Such illustrations, whether they are exaggerated or not, remind us of the chief faults of the method of Strauss. The gamut of human acts and motives is so limited, that phrases must repeat themselves; neglect the differences, and search narrowly for the similitudes; and any one period may be represented as the mythical reproduction of any other. And when distance of time favours, and the records of contemporary history, by which alone this kind of dreaming can be corrected, are sparse and faint, then the mythical philosopher wanders unchecked, and a distaste for the supernatural needs never falter for want of arguments.

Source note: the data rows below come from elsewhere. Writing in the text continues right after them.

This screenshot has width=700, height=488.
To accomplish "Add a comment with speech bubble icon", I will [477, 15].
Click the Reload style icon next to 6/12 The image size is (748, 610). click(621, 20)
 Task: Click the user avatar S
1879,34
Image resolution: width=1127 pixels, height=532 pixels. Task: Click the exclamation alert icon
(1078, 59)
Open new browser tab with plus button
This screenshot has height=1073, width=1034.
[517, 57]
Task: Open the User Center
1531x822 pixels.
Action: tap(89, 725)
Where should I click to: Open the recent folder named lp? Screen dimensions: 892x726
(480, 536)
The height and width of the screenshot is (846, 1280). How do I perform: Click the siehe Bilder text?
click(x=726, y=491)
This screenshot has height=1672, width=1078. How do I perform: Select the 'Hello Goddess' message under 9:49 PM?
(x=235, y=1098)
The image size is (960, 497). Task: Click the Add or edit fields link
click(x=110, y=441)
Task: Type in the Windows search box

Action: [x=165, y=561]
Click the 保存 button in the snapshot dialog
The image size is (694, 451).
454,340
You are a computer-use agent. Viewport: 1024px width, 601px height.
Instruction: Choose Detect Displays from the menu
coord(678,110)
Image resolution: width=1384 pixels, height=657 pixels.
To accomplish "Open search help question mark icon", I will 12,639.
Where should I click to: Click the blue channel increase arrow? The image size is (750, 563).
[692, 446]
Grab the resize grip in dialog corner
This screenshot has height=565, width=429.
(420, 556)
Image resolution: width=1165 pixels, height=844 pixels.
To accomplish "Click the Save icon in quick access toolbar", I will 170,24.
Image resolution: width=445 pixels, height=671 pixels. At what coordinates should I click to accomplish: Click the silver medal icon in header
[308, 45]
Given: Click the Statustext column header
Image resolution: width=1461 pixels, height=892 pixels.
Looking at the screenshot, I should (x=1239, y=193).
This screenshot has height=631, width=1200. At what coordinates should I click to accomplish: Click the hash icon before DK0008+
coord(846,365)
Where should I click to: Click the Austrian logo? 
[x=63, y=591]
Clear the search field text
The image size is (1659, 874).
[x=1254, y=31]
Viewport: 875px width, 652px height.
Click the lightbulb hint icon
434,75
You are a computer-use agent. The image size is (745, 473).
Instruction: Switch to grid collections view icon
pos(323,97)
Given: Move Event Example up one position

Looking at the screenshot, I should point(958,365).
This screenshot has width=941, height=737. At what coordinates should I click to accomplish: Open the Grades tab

This theory, however, has to meet with another formidable objection, the force of which the author in his later work seems to admit. It is essential to its application here, that there should be sure proof that the attributes of the Messiah assigned to Jesus in the Gospels were also the attributes which the current rabbinical theology assigned to the expected Messiah. Myths, if there were any in the Gospels, must have been produced in the first few years after the Lord's death, and produced out of the minds of the common people, by no means instructed in the Jewish law. Their notions of the Messiah must have been the current popular notions; no one on any side pretends that there was among the Christians any great student of the Law who, profoundly reflecting on the prophecies, told his fellow converts that they spoke of a Messiah who should be the Son of

* Miscellaneous Writings,' p. 278.

God,

God, who should suffer and be rejected of men, who should die with ignominy, after founding a kingdom bare of all earthly glory, and great only with a spiritual grandeur, and who should come hereafter in the glory of heaven, to judge the quick and dead. Has it yet been shown, then, that the popular opinion of the Jews of that day had attained this high, spiritual idea of the Messiah? There is much to make this highly improbable. In the Gospels themselves, the more spiritual views of the office of Christ were received by the disciples with the most stolid misapprehension. The disciples asked for high places in an earthly kingdom. The first intimation of Christ's approaching sufferings was received by Peter and the rest with pious incredulity: 'Be it far from thee, Lord; this shall not be unto thee.' When the first hands were laid upon the Lord to arrest Him, the disciples were scattered like sheep. When His crucifixion seemed to have ended all their hopes, they gave way to dejection, and almost to despair. The discourse in St. John upon the appropriation of the healing power of his death, the eating His flesh and drinking His blood, so perplexed them that many of them walked with Him no more.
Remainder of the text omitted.